If you’re going to mine the canon for classics, then my bone marrow starter from Fergus Henderson’s restaurant St John playbook is an elemental experience of which I will never tire. Charred Black Angus bones house glistening, buttery marrow, rich, nutty and sweet, to be smeared over crusty hunks of good sourdough, topped with astringent aromatic parsley and a squeeze of lemon.
La Daughter skips starters, straight into a very decent heirloom tomato and roast pepper marinara spaghetti with rucola, book in hand, blissfully oblivious to the crowds, as if at home eating midweek supper.

I’d highly recommend the Nash 19 Producers Plate, a smorgasbord of cured meats, fish, cheese, terrine, a splendid introductory gastro-tour of certain fine local producers but having begun with marrow, I’m sticking with bones, slow-cooked lamb shank, tender meat, lush and languid, served with my beloved Puy lentils and a celeriac cream.
On the side, we have fries dressed with smoked butter and sea salt, a rather perfect combo, crisp skin-on chips enhanced with smokey salty richness while a divinely simple, simply divine heirloom tomato salad is a cleansing counterpoint.

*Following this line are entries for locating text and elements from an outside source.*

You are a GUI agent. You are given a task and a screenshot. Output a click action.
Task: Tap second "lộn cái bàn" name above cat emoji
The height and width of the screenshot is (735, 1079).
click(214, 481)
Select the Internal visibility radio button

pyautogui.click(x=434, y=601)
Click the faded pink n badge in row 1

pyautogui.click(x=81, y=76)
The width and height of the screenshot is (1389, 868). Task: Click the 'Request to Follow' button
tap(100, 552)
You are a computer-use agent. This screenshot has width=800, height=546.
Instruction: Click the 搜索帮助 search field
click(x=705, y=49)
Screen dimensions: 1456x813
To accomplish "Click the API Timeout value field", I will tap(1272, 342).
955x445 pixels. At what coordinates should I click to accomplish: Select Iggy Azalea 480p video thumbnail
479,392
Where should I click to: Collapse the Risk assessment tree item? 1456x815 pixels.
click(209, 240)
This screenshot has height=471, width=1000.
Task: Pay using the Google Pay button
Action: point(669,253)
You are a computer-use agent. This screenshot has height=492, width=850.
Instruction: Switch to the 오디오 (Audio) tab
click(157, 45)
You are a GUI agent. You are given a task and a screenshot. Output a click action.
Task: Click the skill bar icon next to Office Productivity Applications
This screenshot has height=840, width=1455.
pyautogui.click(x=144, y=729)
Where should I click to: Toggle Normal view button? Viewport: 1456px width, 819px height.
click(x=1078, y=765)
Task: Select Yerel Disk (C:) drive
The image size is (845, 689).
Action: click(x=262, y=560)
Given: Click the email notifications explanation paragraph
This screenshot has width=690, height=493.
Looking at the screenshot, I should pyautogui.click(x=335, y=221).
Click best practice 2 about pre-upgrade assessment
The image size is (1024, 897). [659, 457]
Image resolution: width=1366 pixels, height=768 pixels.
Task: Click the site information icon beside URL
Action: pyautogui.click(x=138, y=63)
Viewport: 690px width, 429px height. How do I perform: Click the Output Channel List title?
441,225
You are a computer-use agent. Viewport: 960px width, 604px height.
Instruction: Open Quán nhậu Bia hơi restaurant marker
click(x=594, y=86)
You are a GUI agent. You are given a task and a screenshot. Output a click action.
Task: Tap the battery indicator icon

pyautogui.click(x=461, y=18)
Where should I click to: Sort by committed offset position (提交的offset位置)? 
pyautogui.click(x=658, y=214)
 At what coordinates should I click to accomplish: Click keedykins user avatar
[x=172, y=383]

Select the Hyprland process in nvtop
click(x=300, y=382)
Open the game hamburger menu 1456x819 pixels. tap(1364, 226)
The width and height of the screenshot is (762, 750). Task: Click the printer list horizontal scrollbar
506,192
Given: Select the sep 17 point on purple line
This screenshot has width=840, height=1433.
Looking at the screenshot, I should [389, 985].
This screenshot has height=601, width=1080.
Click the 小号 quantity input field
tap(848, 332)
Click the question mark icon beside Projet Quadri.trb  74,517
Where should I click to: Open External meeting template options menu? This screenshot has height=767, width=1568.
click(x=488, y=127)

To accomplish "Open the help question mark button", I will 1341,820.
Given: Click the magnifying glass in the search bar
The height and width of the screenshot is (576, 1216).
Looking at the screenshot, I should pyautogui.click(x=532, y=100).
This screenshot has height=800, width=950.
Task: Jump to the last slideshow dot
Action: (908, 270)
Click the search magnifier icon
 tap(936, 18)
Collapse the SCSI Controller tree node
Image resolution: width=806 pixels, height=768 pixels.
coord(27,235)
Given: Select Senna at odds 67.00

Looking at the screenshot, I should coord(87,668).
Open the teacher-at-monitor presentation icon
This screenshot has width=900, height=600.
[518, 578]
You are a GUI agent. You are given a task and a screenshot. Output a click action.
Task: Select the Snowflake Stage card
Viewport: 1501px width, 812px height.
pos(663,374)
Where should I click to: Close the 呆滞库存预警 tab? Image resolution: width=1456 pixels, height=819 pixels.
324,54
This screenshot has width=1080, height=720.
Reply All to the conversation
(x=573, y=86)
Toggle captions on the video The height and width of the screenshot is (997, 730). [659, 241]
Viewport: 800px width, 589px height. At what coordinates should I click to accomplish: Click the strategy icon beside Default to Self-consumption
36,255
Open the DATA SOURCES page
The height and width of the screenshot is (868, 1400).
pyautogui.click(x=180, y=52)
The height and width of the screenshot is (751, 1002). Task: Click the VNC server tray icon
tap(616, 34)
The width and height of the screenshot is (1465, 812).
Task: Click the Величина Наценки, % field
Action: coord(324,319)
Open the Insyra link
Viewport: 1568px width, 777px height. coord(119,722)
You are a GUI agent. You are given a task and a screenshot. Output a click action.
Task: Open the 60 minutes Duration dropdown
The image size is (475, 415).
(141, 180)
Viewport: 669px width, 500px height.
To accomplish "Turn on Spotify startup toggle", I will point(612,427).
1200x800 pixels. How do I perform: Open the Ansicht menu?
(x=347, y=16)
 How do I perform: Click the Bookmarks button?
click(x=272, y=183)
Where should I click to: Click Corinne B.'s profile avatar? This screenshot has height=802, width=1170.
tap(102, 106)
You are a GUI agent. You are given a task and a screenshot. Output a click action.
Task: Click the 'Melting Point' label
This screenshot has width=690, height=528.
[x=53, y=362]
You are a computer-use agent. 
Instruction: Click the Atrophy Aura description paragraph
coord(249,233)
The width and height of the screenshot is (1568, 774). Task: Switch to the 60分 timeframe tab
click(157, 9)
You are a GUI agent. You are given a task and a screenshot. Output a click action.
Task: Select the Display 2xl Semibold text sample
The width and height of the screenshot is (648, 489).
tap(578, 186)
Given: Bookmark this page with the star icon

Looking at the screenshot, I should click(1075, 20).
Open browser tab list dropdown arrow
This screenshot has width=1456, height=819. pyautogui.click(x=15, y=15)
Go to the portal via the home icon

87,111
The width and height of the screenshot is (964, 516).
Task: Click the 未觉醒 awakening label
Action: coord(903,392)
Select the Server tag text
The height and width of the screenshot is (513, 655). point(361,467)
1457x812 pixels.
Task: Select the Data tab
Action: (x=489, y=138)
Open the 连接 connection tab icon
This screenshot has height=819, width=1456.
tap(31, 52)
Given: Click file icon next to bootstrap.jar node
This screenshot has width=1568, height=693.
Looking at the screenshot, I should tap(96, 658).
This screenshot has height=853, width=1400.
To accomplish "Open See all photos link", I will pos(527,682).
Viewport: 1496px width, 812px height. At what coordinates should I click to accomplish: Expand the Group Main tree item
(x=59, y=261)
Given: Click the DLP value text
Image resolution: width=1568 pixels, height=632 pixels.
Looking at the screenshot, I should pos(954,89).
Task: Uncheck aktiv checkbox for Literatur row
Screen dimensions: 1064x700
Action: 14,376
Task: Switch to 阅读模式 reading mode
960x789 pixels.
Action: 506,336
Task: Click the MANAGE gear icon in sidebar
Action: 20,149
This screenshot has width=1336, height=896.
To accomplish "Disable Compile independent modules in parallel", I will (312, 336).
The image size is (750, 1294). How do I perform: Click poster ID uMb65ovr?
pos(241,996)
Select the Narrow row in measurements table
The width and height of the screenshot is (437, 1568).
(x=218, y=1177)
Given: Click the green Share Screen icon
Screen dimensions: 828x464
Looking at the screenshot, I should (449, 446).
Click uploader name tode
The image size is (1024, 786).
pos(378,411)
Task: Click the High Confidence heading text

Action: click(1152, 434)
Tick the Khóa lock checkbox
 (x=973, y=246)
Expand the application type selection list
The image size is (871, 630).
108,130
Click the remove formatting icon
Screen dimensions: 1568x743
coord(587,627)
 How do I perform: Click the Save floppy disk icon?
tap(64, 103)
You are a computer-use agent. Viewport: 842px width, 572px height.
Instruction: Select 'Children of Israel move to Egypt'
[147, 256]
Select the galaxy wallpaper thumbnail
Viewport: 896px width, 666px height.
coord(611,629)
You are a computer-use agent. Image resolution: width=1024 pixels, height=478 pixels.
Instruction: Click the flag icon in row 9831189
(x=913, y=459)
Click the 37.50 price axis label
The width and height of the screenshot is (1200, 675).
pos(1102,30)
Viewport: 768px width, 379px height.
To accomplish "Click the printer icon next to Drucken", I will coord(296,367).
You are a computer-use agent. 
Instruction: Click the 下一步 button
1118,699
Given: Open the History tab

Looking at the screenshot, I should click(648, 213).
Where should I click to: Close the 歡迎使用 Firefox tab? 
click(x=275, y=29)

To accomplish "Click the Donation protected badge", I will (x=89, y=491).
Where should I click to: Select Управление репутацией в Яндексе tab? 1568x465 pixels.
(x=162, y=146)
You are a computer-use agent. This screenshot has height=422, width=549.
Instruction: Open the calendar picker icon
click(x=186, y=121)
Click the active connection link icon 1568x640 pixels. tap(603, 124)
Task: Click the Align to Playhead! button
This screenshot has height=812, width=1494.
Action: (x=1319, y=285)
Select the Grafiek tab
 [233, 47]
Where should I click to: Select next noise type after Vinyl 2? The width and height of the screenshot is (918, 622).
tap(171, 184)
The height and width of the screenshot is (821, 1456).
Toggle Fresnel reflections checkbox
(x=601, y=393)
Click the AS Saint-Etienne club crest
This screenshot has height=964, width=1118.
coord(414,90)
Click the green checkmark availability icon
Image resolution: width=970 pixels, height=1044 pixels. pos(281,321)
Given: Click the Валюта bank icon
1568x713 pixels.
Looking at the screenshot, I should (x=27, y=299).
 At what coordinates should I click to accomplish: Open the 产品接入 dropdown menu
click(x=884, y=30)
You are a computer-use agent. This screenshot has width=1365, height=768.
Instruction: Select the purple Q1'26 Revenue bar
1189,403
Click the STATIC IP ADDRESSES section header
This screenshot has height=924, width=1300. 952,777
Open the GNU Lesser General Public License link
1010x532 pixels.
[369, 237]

A gorgeous balanced Beaujolais Villages (Jean-Marc Burgaud, Les Vignes de Lantignié, 2019), rich red fruit and violet flavours, chewy tannins and a soaring acidity on the finish, partners superbly, while CW’s balanced and enormously drinkable Chardonnay (Domaine Rijckaert, Arbois, Jura 2018) sports floral white peach notes and the body of a Burgundy.
Desserts are old school sinful comforters to be guiltily relished, sweated off the hips at some later date: Nash 19 Brownie with chocolate chip ice cream; iced Milles Feuille pastry sandwiching fresh cream and raspberries; and toffee-ish toothsome banoffee pie.
Nash’s daily-changing menus are a homely take on Irish-bistro, rock-solid and delicious cooking of superbly sourced local, seasonal Irish produce. Service too is commendably good, attentive, efficient and friendly. Delivering all that outdoors — where a constant parade of passersby on the footpaths provides endless diversion for people-watching diners seated on the road — makes for one of the most enjoyable dining experiences I’ve had in the city for years, a true tonic, sorely needed.